Les Canadiens sont endettés et inconscients. Leurs dettes ne cessent de s'alourdir, mais ils ne le réalisent pas. Leur marge de manoeuvre est mince, mais ils ont l'impression que rien ne peut ébranler leur bien-être financier.

Les Canadiens sont endettés et inconscients. Leurs dettes ne cessent de s'alourdir, mais ils ne le réalisent pas. Leur marge de manoeuvre est mince, mais ils ont l'impression que rien ne peut ébranler leur bien-être financier.

C'est le constat troublant qui ressort d'une enquête dévoilée la semaine dernière par l'Association des comptables généraux accrédités du Canada (CGA-Canada).

À peine une personne sur sept reconnaît que ses dettes ont considérablement augmenté depuis trois ans, y apprend-t-on.

Pourtant, l'endettement des ménages canadiens a grimpé de 4,7% par année depuis 30 ans. C'est beaucoup plus que la croissance de leurs revenus disponibles et de leurs actifs.

Les consommateurs jouent-ils à l'autruche? Ils sont plutôt victimes d'une illusion, répond Isabelle Thibeault, conseillère en insolvabilité à l'ACEF du Sud-Ouest.

Les institutions financières font la promotion du crédit, en mettant l'accent sur le bonheur, la plénitude, la réalisation de soi. Elles ont réussi à créer une distorsion dans la perception des consommateurs, explique-t-elle.

Beaucoup ont l'impression que l'argent qu'on leur prête leur appartient, comme ce consommateur qu'elle aidait à reprendre son budget en main.

«L'achat des vêtements, je ne mets pas ça dans mon budget, parce que je les paie avec ma carte de crédit», lui faisait-il valoir.

Ainsi, les cartes et les marges ont remplacé le coussin de sécurité.

Le crédit a détrôné l'épargne qui est devenue quasi-inexistante, rapporte les GCA-Canada. Le taux d'épargne est tout près de zéro. Un Canadien sur quatre n'épargne rien du tout, pas même pour la retraite.

À qui la faute? La faiblesse des taux d'intérêt rend l'épargne moins attrayante et le crédit moins coûteux; l'accessibilité au crédit atténue le besoin d'épargner pour se protéger; et l'appréciation de la valeur des maisons enrichit les ménages, énumèrent les CGA.

Le robinet

Comme le robinet du crédit est grand ouvert, certains consommateurs s'y abreuvent sans se poser de questions sur leur capacité à rembourser. Ces dernières années, les refinancements hypothécaires leur ont permis de maintenir un style de vie au dessus de leurs moyens.

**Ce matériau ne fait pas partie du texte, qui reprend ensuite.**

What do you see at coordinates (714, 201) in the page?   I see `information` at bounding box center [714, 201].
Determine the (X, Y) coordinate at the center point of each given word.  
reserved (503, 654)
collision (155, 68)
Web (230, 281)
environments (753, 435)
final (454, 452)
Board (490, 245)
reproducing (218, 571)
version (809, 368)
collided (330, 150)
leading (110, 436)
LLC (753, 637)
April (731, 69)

Mme Thibeault cite le cas d'un couple qui avait hérité d'un triplex, avec un solde hypothécaire. Ils roulaient avec deux belles voitures, s'offraient des loisirs dispendieux avec seulement 41 000$ de revenus.

«En quatre ans, ils ont doublé la valeur de leur hypothèque en s'en rendant plus ou moins compte», raconte-t-elle. Jusqu'au jour où ils ont réalisé qu'ils étaient incapables de payer les mensualités.

En fait, bien des ménages sont à la gorge. Une personne sur cinq serait incapable de faire face à une dépense imprévue, selon le sondage des CGA. Paradoxalement, un quart des répondants ne croit pas qu'une hausse des taux d'intérêt ou une baisse de revenus affecterait leur mode de vie.

En réalité, une simple hausse de 1% du taux d'intérêt sur une hypothèque de 214 000$, amortie sur 25 ans, augmenterait les mensualités de 1307$ à 1434$, une ponction de 1524$ dans le budget annuel. Fini le voyage dans le Sud!

L'éducation

L'ignorance des Canadiens face au crédit découle d'un manque d'éducation, estime Caroline Toupin, de la Coalition des associations de consommateurs du Québec, et organisatrice de la campagne Dans la marge jusqu'au cou.

Mais elle accuse aussi la publicité et la sollicitation postale qui facilitent l'accès au crédit, sans permettre aux consommateurs d'en comprendre le fonctionnement, et sans égard à leur capacité de remboursement.

Comme le tabac

Son organisme milite d'ailleurs pour l'interdiction des publicités sur le crédit, comme c'est le cas pour le tabac.

«On considère que le stress financier génère des conséquences aussi grave que la cigarette», dit-elle. Seulement, les effets sont plus diffus, moins faciles à associés à la cause.... Un peu comme si le problème de l'endettement se cachait derrière un écran de fumée.

Toujours est-il que dans le cadre de la campagne Dans la marge jusqu'au cou, on distribuera 75 000 autocollants «Non à la sollicitation sur le crédit» que les consommateurs pourront utiliser pour retourner le courrier indésirable.

Des ateliers éducatifs et d'autres événements se tiendront partout à travers la province, du 19 au 23 novembre.